Как ни странно, это было сказано искренне, хотя и не в порядке комплимента. Лев Белкин, что греха таить, в свои пятьдесят три года — а может, пятьдесят два? — выглядел основательно потрепанным; от него веяло неухоженностью и неустроенностью, на лице отразились красноречивые признаки возраста и невезенья, а одет он был и вовсе как клоун: немыслимый вельветовый пиджак с коричневыми кожаными заплатами на локтях, а на шее — съехавший набок серо-буро-малиновый галстук-бабочка. Но Суханов знал, что бедность и беспорядок простительны в юности; люди достойные со временем их перерастают.

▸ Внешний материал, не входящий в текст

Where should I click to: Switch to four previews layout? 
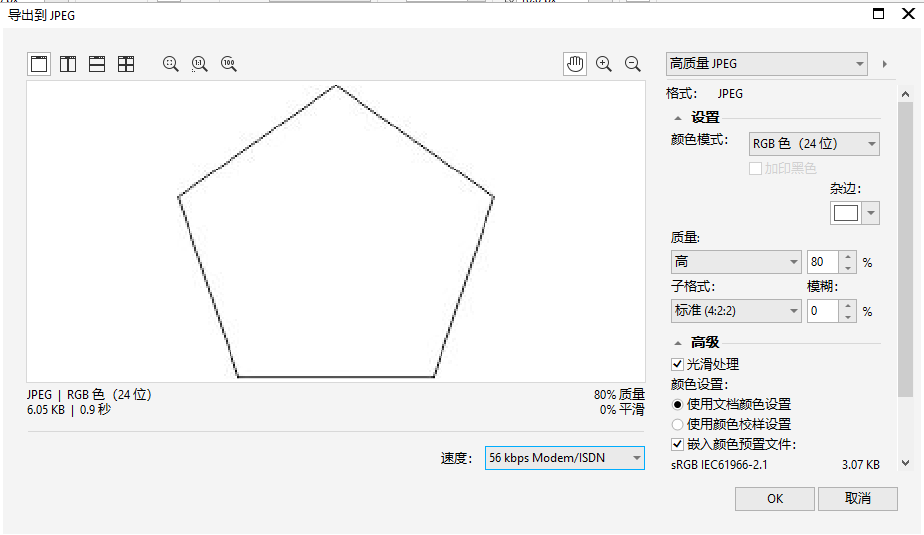click(x=126, y=64)
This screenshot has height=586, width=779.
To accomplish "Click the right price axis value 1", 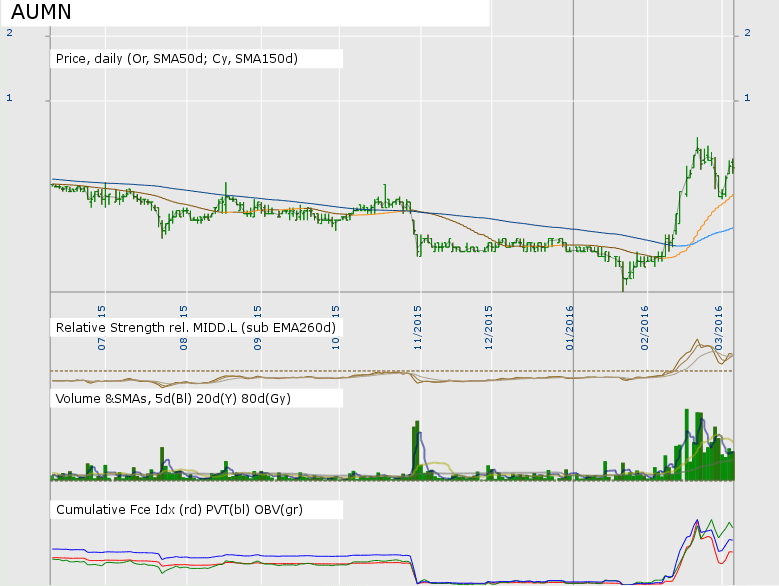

Белкин явно предпочел этого не делать. В глазах Суханова он остался таким же молодым, как прежде, только теперь казался заезженным, придавленным, опустившимся…
— Нисколько не изменился — то-то ты меня не узнал, — сказал Белкин.
— Значит, богатым будешь, — безрадостно отшутился Суханов.
— Это вряд ли, — коротко усмехнулся тот. — Богатство не всем на роду написано.
— Ой, я тебя умоляю! — оборвал его Суханов.
Но тут же подумал, что Белкин, вероятно, высказался без всякой задней мысли, а потому не было нужды так огрызаться; нет, никакой нужды не было. Белкин не ответил, и с минуту они смотрели в напряженном молчании, как дождь хлещет по Манежной площади; и все это время Суханов подыскивал какие-нибудь дружеские, непринужденные слова — но ничего не приходило в голову. Момент был упущен: нужные слова надо было говорить много лет назад.
Тут на каменные плиты портика упал прямоугольник света, и в вестибюле Суханов мельком увидел настоящего швейцара, который почтительно кланялся у распахнутой двери. Фойе зевнуло соблазнительным теплом, и на пороге появился известный актер, который на ходу раскрывал огромный розовый зонт над своей девятнадцатилетней женой. Эти двое проворковали Анатолию Павловичу «доброй ночи», с нескрываемым любопытством покосились на Белкина и побежали к подъехавшей «Волге». Девчонка захихикала; Суханов явственно расслышал: «…и сбоку бантик», но остальные ее слова проглотила ночь, и он постарался себе внушить, что предметом обсуждения была некая модная дамская идея, а не дурацкая удавка на шее у Белкина. И все равно неприятный осадок остался, очень даже неприятный: эти смешки, косые взгляды — люди бог весть что могли подумать… Он исподлобья посмотрел на Белкина и впал в тоску.